Arrays in Numpy: NumPy’s main object is the homogeneous multidimensional array.

  • It is a table of elements (usually numbers), all of the same type, indexed by a tuple of positive integers.

  • In NumPy dimensions are called axes. The number of axes is rank.

  • NumPy’s array class is called ndarray. It is also known by the alias array.

[[ 1, 2, 3],

[ 4, 2, 5]]

Here, rank = 2 (as it is 2-dimensional or it has 2 axes) first dimension(axis) length = 2, second dimension has length = 3 overall shape can be expressed as: (2, 3)

Example 1:

# Python program to demonstrate  
# basic array characteristics 
import numpy as np 
  
# Creating array object 
arr = np.array( [[ 1, 2, 3], 
                 [ 4, 2, 5]] ) 
  
# Printing type of arr object 
print("Array is of type: ", type(arr)) 
  
# Printing array dimensions (axes) 
print("No. of dimensions: ", arr.ndim) 
  
# Printing shape of array 
print("Shape of array: ", arr.shape) 
  
# Printing size (total number of elements) of array 
print("Size of array: ", arr.size) 
  
# Printing type of elements in array 
print("Array stores elements of type: ", arr.dtype) 

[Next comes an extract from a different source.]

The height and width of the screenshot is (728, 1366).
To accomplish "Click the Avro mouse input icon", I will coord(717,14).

Array is of type: <class 'numpy.ndarray'>

No. of dimensions: 2

Shape of array: (2, 3)

Size of array: 6

Array stores elements of type: int32

Example 2:

# Python program to demonstrate 
# array creation techniques 
import numpy as np 
  
# Creating array from list with type float 
a = np.array([[1, 2, 4], [5, 8, 7]], dtype = 'float') 
print ("Array created using passed list:\n", a) 

Array created using passed list:

[[1. 2. 4.]

[5. 8. 7.]]

# Creating array from tuple 
b = np.array((1 , 3, 2)) 
print ("\nArray created using passed tuple:\n", b) 
  
# Creating a 3X4 array with all zeros 
c = np.zeros((3, 4)) 
print ("\nAn array initialized with all zeros:\n", c) 

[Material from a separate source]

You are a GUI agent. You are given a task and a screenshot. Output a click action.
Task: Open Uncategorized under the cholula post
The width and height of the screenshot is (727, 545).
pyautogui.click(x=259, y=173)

Array created using passed tuple:

[1 3 2]

An array initialized with all zeros:

[[0. 0. 0. 0.]

[0. 0. 0. 0.]

[0. 0. 0. 0.]]

# Create a constant value array of complex type 
d = np.full((3, 3), 6, dtype = 'complex') 
print ("\nAn array initialized with all 6s." 
            "Array type is complex:\n", d) 
  
# Create an array with random values 
e = np.random.random((2, 2)) 
print ("\nA random array:\n", e) 

An array initialized with all 6s.Array type is complex:

[[6.+0.j 6.+0.j 6.+0.j]

[6.+0.j 6.+0.j 6.+0.j]

[6.+0.j 6.+0.j 6.+0.j]

A random array:

[[0.48429795 0.62234042]

[0.2816561 0.63487782]]

 # Create a sequence of integers  
# from 0 to 30 with steps of 5 
f = np.arange(0, 30, 5) 
print ("\nA sequential array with steps of 5:\n", f) 
  
# Create a sequence of 10 values in range 0 to 5 
g = np.linspace(0, 5, 10) 
print ("\nA sequential array with 10 values between"
                                        "0 and 5:\n", g) 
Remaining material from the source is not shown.